------ Listed entries ------
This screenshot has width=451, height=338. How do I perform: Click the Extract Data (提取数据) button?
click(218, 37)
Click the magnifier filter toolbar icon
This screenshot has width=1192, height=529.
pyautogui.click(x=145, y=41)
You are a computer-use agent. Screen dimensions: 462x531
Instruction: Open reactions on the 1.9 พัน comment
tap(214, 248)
------
------ Listed entries ------
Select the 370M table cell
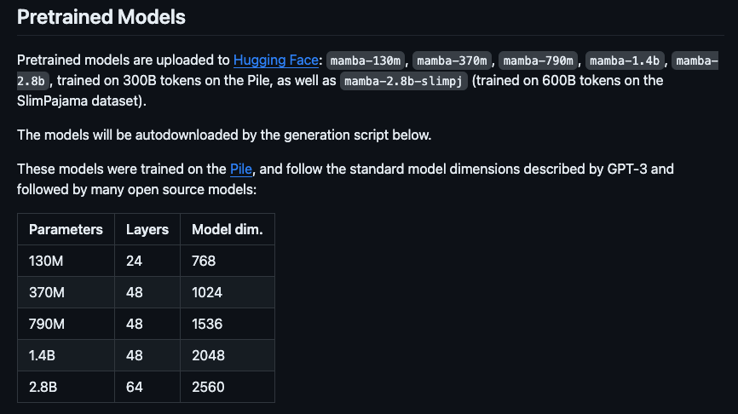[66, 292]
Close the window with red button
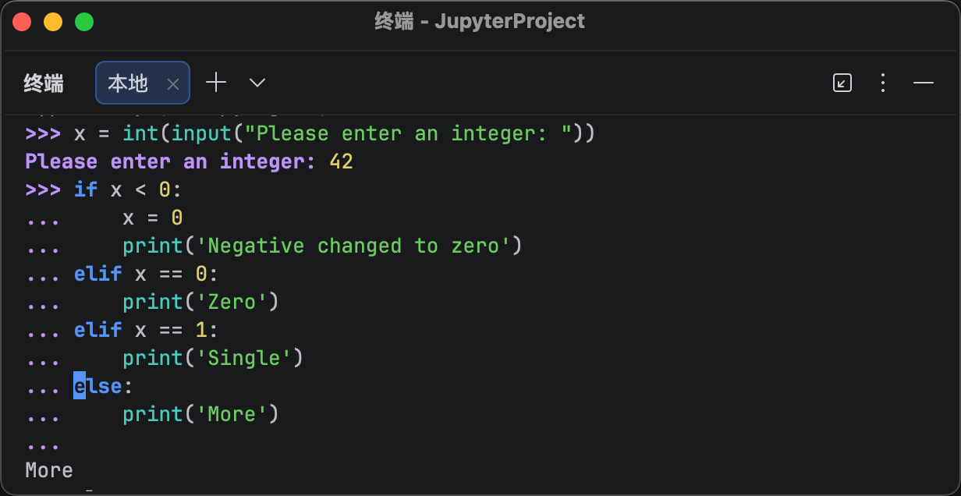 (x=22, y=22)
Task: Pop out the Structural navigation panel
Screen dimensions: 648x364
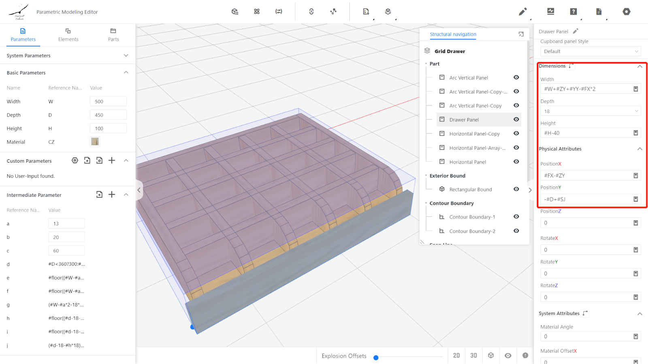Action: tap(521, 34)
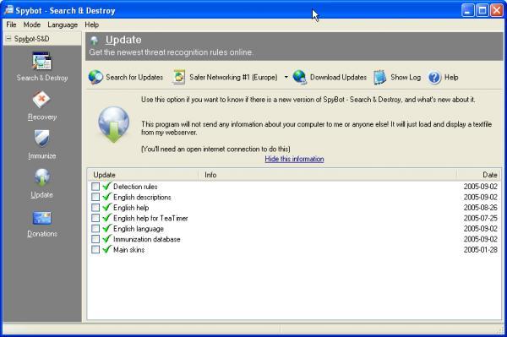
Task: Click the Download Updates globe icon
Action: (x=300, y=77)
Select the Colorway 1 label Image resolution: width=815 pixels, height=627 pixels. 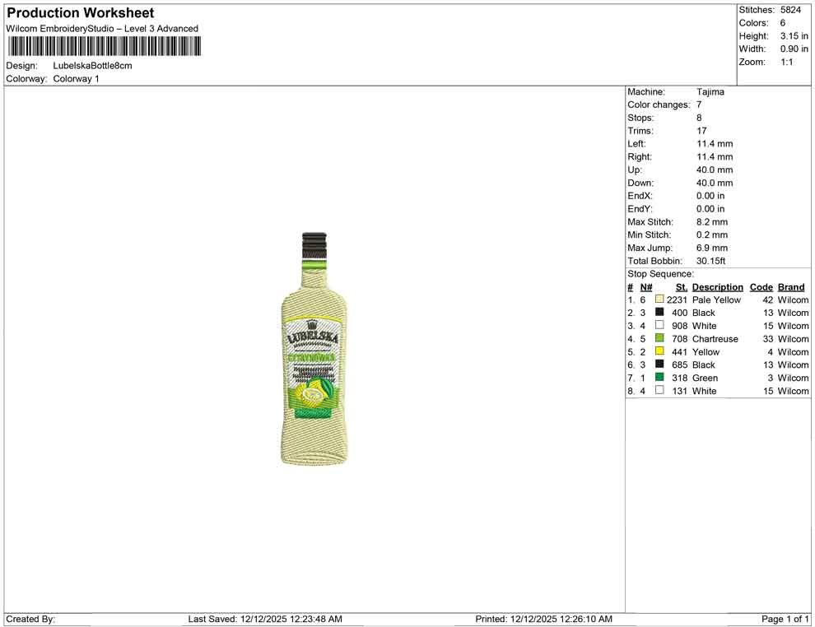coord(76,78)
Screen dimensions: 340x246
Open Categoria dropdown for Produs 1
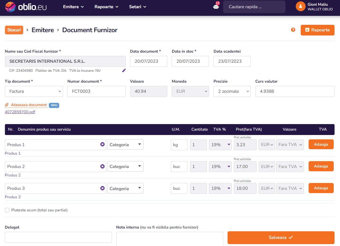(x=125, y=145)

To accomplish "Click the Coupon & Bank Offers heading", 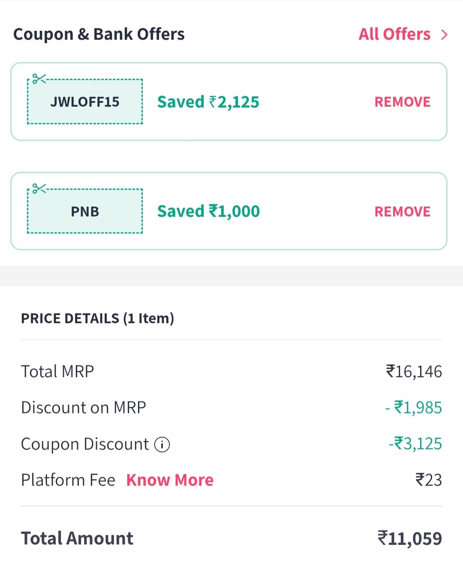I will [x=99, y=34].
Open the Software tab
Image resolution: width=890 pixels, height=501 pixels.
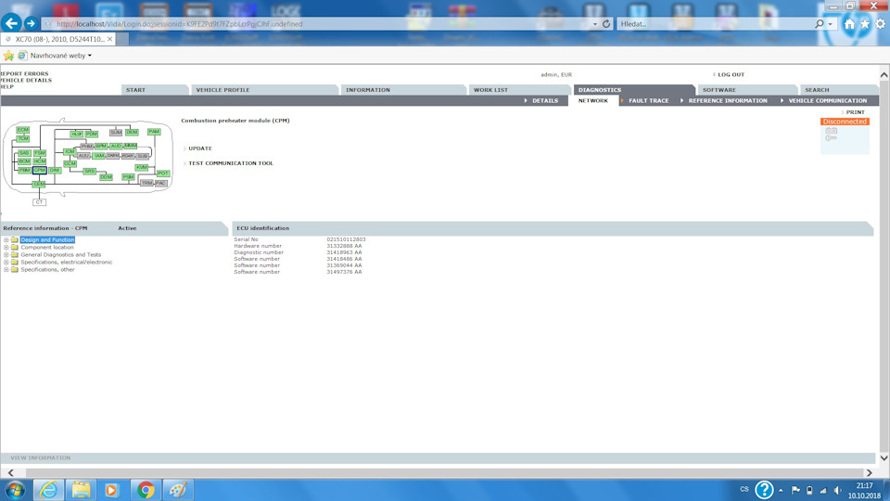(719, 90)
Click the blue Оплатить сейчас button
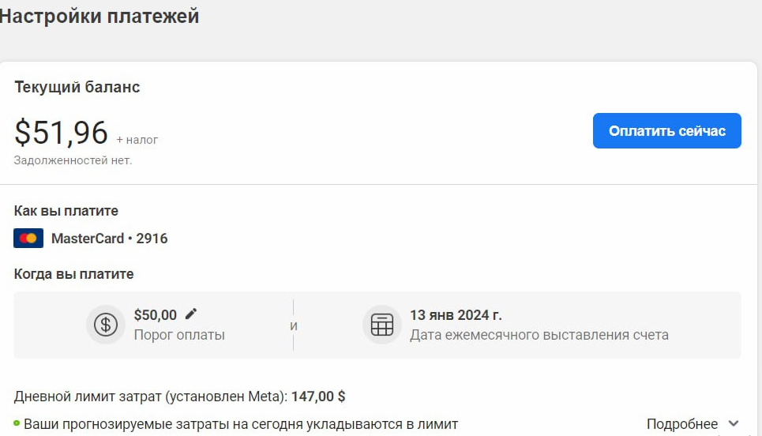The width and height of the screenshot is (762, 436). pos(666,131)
------
------ Listed entries ------
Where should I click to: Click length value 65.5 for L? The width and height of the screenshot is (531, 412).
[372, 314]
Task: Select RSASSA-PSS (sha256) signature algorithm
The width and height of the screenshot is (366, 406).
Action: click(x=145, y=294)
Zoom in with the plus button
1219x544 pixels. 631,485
------
● What is needed:
Only one stretch of the entries above is wanted: the lines from the one containing "This screenshot has width=451, height=338." through the one containing "You are a computer-use". Please reproduce it exactly.

● Problem solution:
This screenshot has width=451, height=338. How do I perform: Click the Extract Data (提取数据) button?
click(218, 37)
Click the magnifier filter toolbar icon
This screenshot has width=1192, height=529.
pyautogui.click(x=145, y=41)
You are a computer-use agent. Screen dimensions: 462x531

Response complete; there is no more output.